Trecho citado:
Já com filme novo em gestação, Petzold nasceu há 63 anos na cidade de Hilden e iniciou em 1988 uma das carreiras mais sólidas de sua pátria entre realizadores que viraram grife. "Undine" (laureado com Prêmio da Crítica na Berlinale de 2020) e "Jericó" (indicado ao Leão de Ouro em 2008) consolidaram sua notoriedade como cineasta com verve de autor.

"Discutir identidade, a partir do cinema, é um processo antigo, que eu vejo até em Hitchcock", diz o cineasta. "A Alemanha é um país assolado por uma culpa histórica que nos é imputada pelo que se passou durante o nazismo. Mas durante os bombardeios que se seguiram ao fim da II Guerra, em 1945, destruíram não só nossos prédios: acabaram com a nossa cultura, com a nossa moral e com a nossa ética. Acabaram com a nossa sensação de pertencimento. Eu faço parte de uma geração de diretores que busca as histórias que construíram essa grande História em que nos rodeamos de fantasmas. Por isso, nos meus filmes, há personagens ausentes, pessoas que desaparecem, mas deixam seu espectro".

Embalado pelo hit "In My Mind", do grupo vienense Wallners, o novo longa de Petzold estreou no Brasil via Imovision. A distribuidora de Jean Thomas Bernardini foi responsável por trazer ao Brasil os cults anteriores desse artesão autoral germânico. Alguns deles foram lançados na grade da plataforma digital da distribuidora, o Reserva Imovision - e seguem por lá: "Bárbara" (2012), "Phoenix" (2014), "Yella" (2007), "A Segurança Interna" (2000) e o já citado "Jericó". São longas que ilustram sua relação de intertextualidade com a literatura, que se depura a cada novo título.

"Meu esforço é tirar a História de uma inércia arquetípica, é proteger os personagens do lugar comum, é fomentar uma nova perspectiva para a imagem,", disse Petzold, em Berlim.

Dados brutos:
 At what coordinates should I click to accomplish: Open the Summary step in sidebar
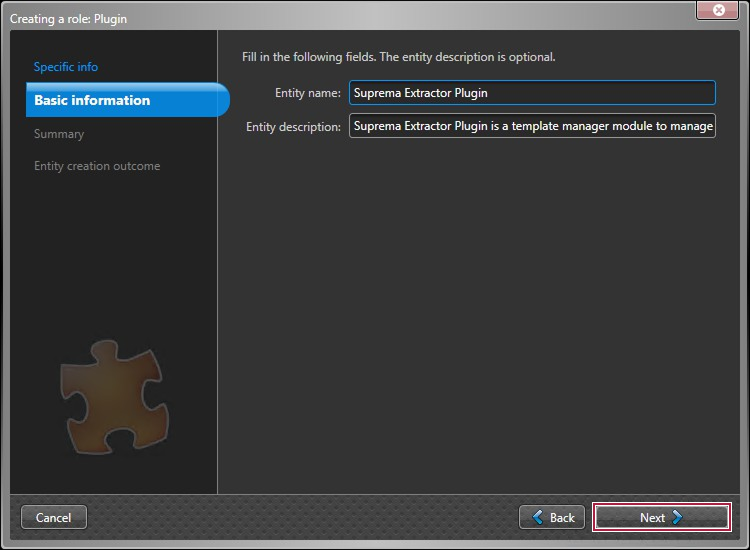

...

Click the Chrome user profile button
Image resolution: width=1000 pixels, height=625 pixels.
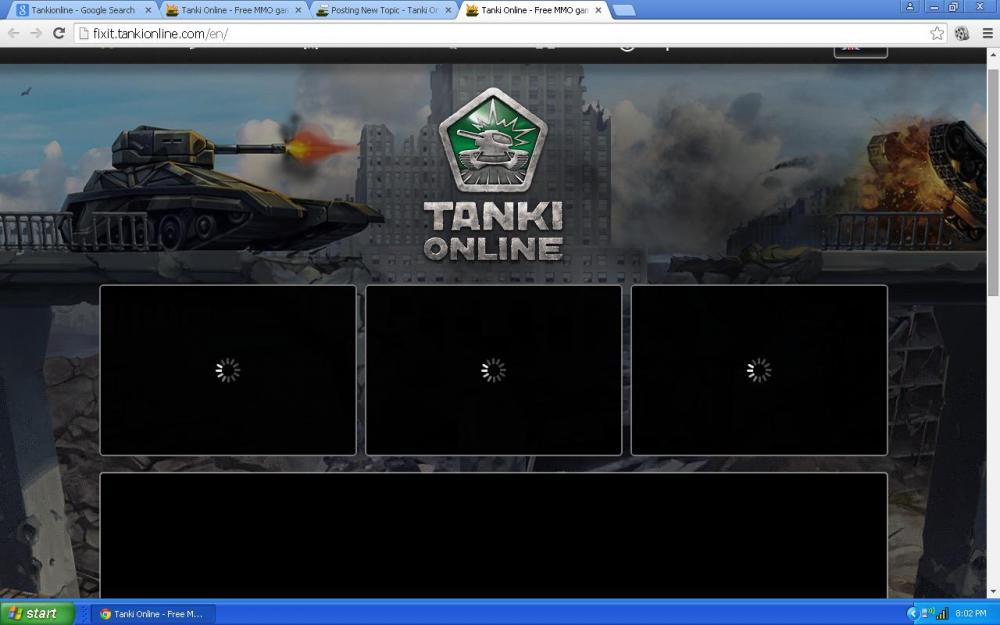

Tarefa solicitada 1: Copie o trecho sobre Petzold começando em "Embalado pelo hit" e indo até "Petzold, em Berlim.", trocando "distribuidora" por "empresa".
Tarefa solicitada 2: Segundo o trecho sobre Petzold, que prêmio "Undine" recebeu na Berlinale de 2020?
Tarefa solicitada 3: Por favor, retome o trecho sobre Petzold e dê continuidade a ele a partir do ponto em que termina.
Os registros não são necessários aqui.

Resposta da tarefa 1:
Embalado pelo hit "In My Mind", do grupo vienense Wallners, o novo longa de Petzold estreou no Brasil via Imovision. A empresa de Jean Thomas Bernardini foi responsável por trazer ao Brasil os cults anteriores desse artesão autoral germânico. Alguns deles foram lançados na grade da plataforma digital da empresa, o Reserva Imovision - e seguem por lá: "Bárbara" (2012), "Phoenix" (2014), "Yella" (2007), "A Segurança Interna" (2000) e o já citado "Jericó". São longas que ilustram sua relação de intertextualidade com a literatura, que se depura a cada novo título.

"Meu esforço é tirar a História de uma inércia arquetípica, é proteger os personagens do lugar comum, é fomentar uma nova perspectiva para a imagem,", disse Petzold, em Berlim.

Resposta da tarefa 2: O Prêmio da Crítica.

Resposta da tarefa 3:
Três anos após a consagração de "Undine", o realizador extrai mais uma atuação magnífica de sua habitual parceira, Paula Beer, tendo dado à disputa pelo Urso de Ouro de 2023 seu roteiro mais engenhoso, numa ode à prosa literária. A atriz é a misteriosa hóspede de uma casa no litoral, numa fase alta de calor, onde um aspirante a escritor, Leon (Thomas Schubert), anseia por uma avaliação de seu editor. Mas há incêndios ao redor, na mata, acossando os moradores e visitantes. Haverá um incêndio dentro dele também, mexendo com sua incapacidade de amar e sua falta de empatia.

"Num universo repleto de narrativas de pessoas que precisam se esconder e se reinventar, construído pelo cinema ao longo de décadas, o amor aparece sempre como um norte para os personagens", explica Petzold, que vai dar uma palestra ao público de San Sebastián sobre sua estética. "Percebo o mundo à minha volta, e sua sensibilidade, pelos ruídos que ele produz. Quando um cineasta procura locações onde filmar, ele, de costume, preocupa-se com o visual e busca imagens de referência, confiando ao olhar o desenho de sua narrativa. Não por acaso, realizadores fazem esse processo acompanhados de um diretor de fotografia, para mapear as pistas visuais do que planeja contar. No meu caso, a engenharia de som é essencial para que eu pense um filme, tanto quanto a referência visual. Por isso, quando encontro um lugar, eu fecho os olhos e tento ouvir o que esse espaço tem. Preciso ouvir o que esse lugar expressa, para que ele me conte sua história".